No English Minister has ever been hated more than Walpole and none has had abler foes. The combination of two such master-minds as Bolingbroke and Pulteney would, under ordinary circumstances, have broken down any Minister. But the circumstances were not ordinary, and no statesman was more successful than Walpole in overcoming his enemies. His success was largely due to the steady support he received from the Queen. To her wise counsels was also something due. Walpole now refrained from violent measures against his political opponents, even under intense provocation. Hitherto in English politics the party in power had consistently persecuted the party in the minority. But now a new era set in; it was possible to oppose a powerful Minister and yet not be sent to the Tower or impeached as a traitor. This more generous policy may be directly traced to Queen Caroline, for Walpole in George the First’s reign had been anything but conciliatory, and no Minister had urged more fiercely than he the impeachment, the exile, and even the death of his political opponents. It was he who had clamoured for the execution of the Jacobite peers. But Caroline now exercised a restraining hand. During her ten years of queenship great freedom of speech was allowed in Parliament and outside it, and the widest liberty was given to the press. Impeachment, fining and imprisonment of politicians in opposition to the Government were things unheard of, and Caroline was careful to conciliate, or to endeavour to conciliate, such members of the Opposition as were loyal, or professed themselves to be loyal, to the Hanoverian dynasty. She remained on good terms with John, Duke of Argyll, who had been the King’s favourite when he was Prince of Wales, but who had now gone into the cold shade of Opposition, and resigned all his offices about the court. She even received Pulteney much against Walpole’s wish, and she had a smile and a gracious word for many of the Patriots when they came her way, always excepting Bolingbroke, whom she never would admit to the least atom of her favour. In Caroline’s wise policy may be seen the germs of that strict impartiality which the Sovereign ought to show towards prominent statesmen, whether they are in office or in opposition. This has now become almost an unwritten law of the English Constitution.

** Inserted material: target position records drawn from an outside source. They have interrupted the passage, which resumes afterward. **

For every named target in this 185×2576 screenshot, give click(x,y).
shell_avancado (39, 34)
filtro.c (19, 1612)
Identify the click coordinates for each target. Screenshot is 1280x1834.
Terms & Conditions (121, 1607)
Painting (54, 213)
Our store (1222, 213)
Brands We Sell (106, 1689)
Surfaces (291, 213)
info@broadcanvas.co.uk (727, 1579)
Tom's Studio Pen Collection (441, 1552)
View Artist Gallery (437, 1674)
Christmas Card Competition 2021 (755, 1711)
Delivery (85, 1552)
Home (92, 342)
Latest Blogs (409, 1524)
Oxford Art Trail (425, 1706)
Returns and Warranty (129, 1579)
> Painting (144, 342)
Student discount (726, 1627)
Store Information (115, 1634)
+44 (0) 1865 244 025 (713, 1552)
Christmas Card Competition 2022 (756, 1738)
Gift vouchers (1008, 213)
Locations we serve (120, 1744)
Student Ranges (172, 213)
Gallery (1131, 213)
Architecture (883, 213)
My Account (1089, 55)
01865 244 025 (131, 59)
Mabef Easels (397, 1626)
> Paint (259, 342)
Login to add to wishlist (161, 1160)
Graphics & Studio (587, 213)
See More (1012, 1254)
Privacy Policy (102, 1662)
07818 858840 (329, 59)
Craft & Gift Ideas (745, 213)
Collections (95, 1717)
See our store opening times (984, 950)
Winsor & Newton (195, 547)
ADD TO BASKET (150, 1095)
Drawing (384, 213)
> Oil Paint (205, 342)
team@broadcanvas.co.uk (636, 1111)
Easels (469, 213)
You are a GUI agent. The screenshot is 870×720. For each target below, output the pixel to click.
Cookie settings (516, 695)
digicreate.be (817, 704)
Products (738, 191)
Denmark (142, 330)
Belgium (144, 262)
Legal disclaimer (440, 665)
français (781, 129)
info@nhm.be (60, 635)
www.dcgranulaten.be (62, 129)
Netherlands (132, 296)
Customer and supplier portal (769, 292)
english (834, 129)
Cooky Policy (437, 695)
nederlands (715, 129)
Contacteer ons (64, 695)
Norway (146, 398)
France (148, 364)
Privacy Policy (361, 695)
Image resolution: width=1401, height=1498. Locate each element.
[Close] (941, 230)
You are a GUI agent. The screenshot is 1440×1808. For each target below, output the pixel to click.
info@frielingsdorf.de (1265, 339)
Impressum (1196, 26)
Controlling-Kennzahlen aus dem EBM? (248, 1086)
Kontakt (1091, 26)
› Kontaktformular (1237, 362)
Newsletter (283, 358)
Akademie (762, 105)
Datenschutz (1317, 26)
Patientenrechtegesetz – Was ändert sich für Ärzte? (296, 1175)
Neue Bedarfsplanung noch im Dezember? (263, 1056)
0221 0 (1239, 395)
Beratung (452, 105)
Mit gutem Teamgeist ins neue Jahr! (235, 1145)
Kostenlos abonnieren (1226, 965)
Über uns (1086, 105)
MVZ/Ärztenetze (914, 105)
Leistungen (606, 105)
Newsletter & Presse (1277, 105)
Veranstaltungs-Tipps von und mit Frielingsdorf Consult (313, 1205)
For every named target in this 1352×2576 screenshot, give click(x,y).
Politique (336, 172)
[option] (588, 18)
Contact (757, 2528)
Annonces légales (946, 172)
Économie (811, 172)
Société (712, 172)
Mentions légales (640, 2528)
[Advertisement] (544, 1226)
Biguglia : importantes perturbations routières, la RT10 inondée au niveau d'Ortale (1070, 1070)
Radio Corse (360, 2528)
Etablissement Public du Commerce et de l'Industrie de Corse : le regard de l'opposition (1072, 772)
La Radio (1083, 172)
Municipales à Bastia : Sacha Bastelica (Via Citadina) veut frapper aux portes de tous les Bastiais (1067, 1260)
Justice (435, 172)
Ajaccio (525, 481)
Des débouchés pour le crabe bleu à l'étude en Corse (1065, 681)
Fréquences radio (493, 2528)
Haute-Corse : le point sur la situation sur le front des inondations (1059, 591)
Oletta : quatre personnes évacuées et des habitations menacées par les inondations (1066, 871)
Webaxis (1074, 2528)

In a far lesser degree Caroline’s influence may also be traced in the way in which Walpole, though possessing the power to force through Parliament any measure he would, refrained from running counter to the popular will, when that will was unmistakably declared. True, here his own inherent statesmanship came in, and counselled moderation. But Caroline also had theories about the popular will and civil liberty which she had acquired in her youth from Sophie Charlotte of Prussia, the “Republican Queen,” and this at least may be claimed for her, that she taught Walpole the art of making his concessions gracefully. Her love of liberty in matters of religion showed itself in the zeal with which she urged indulgence to Protestant dissenters; the time was not supposed to be ripe for the repeal of the penal laws against them, but annual Acts of Indemnity were passed which practically gave them the relief they desired, and drew the fangs of the Test and Corporation Acts. Caroline’s power was most noticeable in the dispensing of patronage; it is not too much to say that in all the ten years she was Queen no important appointment, either in Church or State, was made without her having some voice in it. In this transition period the judicious distribution of patronage influenced largely the future of the nation, and the Queen, who saw further ahead than most of her contemporaries, was fully conscious of its importance. Thus this princess, who little more than a decade before was a stranger to the English laws and constitution, was able to shape and guide the destinies of England.

FOOTNOTES TO BOOK III, CHAPTER II:

[7] “A particular account of the solemnities used at the Coronation of His Sacred Majesty King George II. and of his Royal Consort Queen Caroline on Wednesday the 11th October, 1727,” London, 1760. From the pamphlet the other particulars of the coronation are taken.

[8] She had been appointed governess to the three eldest princesses by George I., but was dismissed by Queen Caroline.